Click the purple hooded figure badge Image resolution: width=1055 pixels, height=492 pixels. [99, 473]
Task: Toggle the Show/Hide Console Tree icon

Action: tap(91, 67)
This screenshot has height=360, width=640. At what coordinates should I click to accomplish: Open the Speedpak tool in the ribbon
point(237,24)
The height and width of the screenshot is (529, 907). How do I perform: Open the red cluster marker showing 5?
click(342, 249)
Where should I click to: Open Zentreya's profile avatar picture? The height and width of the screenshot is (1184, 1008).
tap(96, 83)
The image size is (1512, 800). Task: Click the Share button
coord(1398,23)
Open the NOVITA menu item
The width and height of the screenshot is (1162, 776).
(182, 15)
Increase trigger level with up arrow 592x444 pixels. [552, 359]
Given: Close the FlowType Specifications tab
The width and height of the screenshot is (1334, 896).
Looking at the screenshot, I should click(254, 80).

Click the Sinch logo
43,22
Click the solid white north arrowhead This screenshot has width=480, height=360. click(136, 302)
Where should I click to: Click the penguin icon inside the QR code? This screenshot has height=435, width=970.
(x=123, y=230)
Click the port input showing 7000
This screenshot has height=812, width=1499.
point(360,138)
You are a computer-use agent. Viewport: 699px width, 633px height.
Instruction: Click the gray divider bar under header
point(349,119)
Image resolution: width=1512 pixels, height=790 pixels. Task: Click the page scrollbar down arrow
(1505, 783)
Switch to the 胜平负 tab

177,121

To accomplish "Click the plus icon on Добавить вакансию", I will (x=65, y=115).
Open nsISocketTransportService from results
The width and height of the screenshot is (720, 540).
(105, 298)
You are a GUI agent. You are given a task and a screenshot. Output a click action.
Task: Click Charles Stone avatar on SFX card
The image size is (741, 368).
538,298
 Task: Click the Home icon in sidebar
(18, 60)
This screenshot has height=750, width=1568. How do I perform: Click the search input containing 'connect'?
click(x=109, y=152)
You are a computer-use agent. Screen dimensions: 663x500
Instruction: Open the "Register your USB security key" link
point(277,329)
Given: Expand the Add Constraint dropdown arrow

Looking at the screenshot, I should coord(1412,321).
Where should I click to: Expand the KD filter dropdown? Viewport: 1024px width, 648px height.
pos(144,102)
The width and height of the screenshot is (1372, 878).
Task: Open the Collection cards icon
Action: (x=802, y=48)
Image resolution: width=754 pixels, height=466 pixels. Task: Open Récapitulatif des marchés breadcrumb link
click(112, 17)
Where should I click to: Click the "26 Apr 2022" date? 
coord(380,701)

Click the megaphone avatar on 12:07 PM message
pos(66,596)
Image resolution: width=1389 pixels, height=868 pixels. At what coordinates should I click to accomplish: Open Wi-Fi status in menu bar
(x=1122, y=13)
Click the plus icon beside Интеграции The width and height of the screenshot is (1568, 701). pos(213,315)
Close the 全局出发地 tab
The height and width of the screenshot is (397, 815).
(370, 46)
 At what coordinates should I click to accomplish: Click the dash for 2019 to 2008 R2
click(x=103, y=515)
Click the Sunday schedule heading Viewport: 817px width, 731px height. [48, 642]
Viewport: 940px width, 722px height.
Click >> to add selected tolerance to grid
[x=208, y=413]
# # # # #
● What is being asked
Convert the material from the line with "Where should I click to: Expand" up to and including the last line of the material into a Markdown table with the columns Row and Line, numbering each row and omitting blank lines.

● Finished task
| Row | Line |
|---|---|
| 1 | Where should I click to: Expand the KD filter dropdown? Viewport: 1024px width, 648px height. |
| 2 | pos(144,102) |
| 3 | The width and height of the screenshot is (1372, 878). |
| 4 | Task: Open the Collection cards icon |
| 5 | Action: (x=802, y=48) |
| 6 | Image resolution: width=754 pixels, height=466 pixels. Task: Open Récapitulatif des marchés breadcrumb link |
| 7 | click(112, 17) |
| 8 | Where should I click to: Click the "26 Apr 2022" date?  |
| 9 | coord(380,701) |
| 10 | Click the megaphone avatar on 12:07 PM message |
| 11 | pos(66,596) |
| 12 | Image resolution: width=1389 pixels, height=868 pixels. At what coordinates should I click to accomplish: Open Wi-Fi status in menu bar |
| 13 | (x=1122, y=13) |
| 14 | Click the plus icon beside Интеграции The width and height of the screenshot is (1568, 701). pos(213,315) |
| 15 | Close the 全局出发地 tab |
| 16 | The height and width of the screenshot is (397, 815). |
| 17 | (370, 46) |
| 18 |  At what coordinates should I click to accomplish: Click the dash for 2019 to 2008 R2 |
| 19 | click(x=103, y=515) |
| 20 | Click the Sunday schedule heading Viewport: 817px width, 731px height. [48, 642] |
| 21 | Viewport: 940px width, 722px height. |
| 22 | Click >> to add selected tolerance to grid |
| 23 | [x=208, y=413] |